Un mythe mort-né (suite)

 

À propos d’Allemagne toujours et encore

11-10-24-sarkozy-merkelCette note est allongée du commentaire rapide que je veux faire du dernier épisode du feuilleton Sarkozy-Merkel. Elle change donc de présentation puisque je commence par ce commentaire. Après quoi je propose une synthèse des éléments qui permettent de se faire une idée de ce qu'est en réalité le fameux "modèle allemand". Tout cela est bouclé avant un nouveau départ vers l'Allier et le Loiret où je vais faire un tour durant deux jours. Ici même vous trouverez un nouveau carnet de route que tiendra une fois de plus Céline qui a posé deux jours pour nous suivre et graver sa chronique avec son blackberry !

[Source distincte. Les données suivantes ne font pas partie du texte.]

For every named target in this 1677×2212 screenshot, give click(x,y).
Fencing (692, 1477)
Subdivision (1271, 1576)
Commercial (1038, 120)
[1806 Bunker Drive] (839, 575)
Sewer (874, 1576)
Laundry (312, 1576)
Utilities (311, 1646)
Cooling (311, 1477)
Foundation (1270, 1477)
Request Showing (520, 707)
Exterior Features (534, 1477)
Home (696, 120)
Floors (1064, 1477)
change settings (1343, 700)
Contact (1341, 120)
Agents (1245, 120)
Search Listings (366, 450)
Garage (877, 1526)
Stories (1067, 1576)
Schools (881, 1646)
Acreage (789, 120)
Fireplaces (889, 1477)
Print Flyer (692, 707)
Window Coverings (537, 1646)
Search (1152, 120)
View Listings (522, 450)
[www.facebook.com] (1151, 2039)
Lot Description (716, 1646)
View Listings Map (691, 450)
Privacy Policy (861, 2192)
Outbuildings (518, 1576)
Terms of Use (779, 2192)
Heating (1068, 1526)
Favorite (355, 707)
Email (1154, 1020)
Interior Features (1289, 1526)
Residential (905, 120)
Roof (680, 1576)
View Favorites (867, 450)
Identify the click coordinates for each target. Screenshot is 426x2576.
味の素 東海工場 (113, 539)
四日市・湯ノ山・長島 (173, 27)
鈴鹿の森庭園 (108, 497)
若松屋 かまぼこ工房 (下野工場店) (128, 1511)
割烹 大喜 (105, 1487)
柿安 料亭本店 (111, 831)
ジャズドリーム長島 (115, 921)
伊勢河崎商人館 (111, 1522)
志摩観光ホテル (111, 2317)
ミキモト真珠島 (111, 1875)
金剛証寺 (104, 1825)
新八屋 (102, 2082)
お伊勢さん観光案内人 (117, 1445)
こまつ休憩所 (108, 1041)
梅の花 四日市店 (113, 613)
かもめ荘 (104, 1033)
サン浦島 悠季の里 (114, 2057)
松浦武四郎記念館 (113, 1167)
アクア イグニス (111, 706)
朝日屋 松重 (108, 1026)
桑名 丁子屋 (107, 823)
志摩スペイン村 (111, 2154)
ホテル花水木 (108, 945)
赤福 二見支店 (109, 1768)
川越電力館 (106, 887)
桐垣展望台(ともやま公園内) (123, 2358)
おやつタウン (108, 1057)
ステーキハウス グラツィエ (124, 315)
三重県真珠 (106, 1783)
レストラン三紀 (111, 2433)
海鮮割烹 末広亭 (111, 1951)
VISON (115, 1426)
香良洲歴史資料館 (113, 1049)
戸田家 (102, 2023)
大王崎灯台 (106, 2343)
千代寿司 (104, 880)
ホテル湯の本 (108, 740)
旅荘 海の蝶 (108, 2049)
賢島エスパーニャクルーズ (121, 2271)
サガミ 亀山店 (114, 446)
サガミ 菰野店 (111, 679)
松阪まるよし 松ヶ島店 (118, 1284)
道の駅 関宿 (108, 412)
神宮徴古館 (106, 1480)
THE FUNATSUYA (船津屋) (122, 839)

Ce lundi donc, Sarkozy recevait Angela Merkel à l'Elysée pour fixer des propositions de modification des traités européens. La contribution de Nicolas Sarkozy à cette réunion s'est résumée à en fournir la salle, après avoir offert le déjeuner de travail qui l'a précédée. Car sur le fond, les propositions annoncées reprennent intégralement et minutieusement les propositions défendues par Angela Merkel depuis plusieurs semaines. Les propositions soutenues par la France et d'autres Etats, comme les eurobonds ou une intervention accrue de la BCE ont au contraire été explicitement exclues. Merkel et Sarkozy ont même réaffirmé leur confiance dans la BCE et rappelé leur attachement à son indépendance absolue. D'ailleurs, Sarkozy s'est même fait fort de s'abstenir de tout avis ou commentaire sur la BCE. Les dernières statistiques récemment publiées par la BCE illustrent pourtant l'aberration du système actuel. Rien que dans la semaine écoulée, la BCE a prêté aux banques, au taux modique de 1,25 %, 256 milliards d'euros de liquidités. Au même moment nous avons appris que le total des titres de dettes publiques rachetés sur le second marché par la BCE depuis mai 2010 s'élevait à 207 milliards d'euros. La BCE fait donc plus en une semaine pour les banques qu'elle n'en a fait en plus d'un an pour la dette des Etats.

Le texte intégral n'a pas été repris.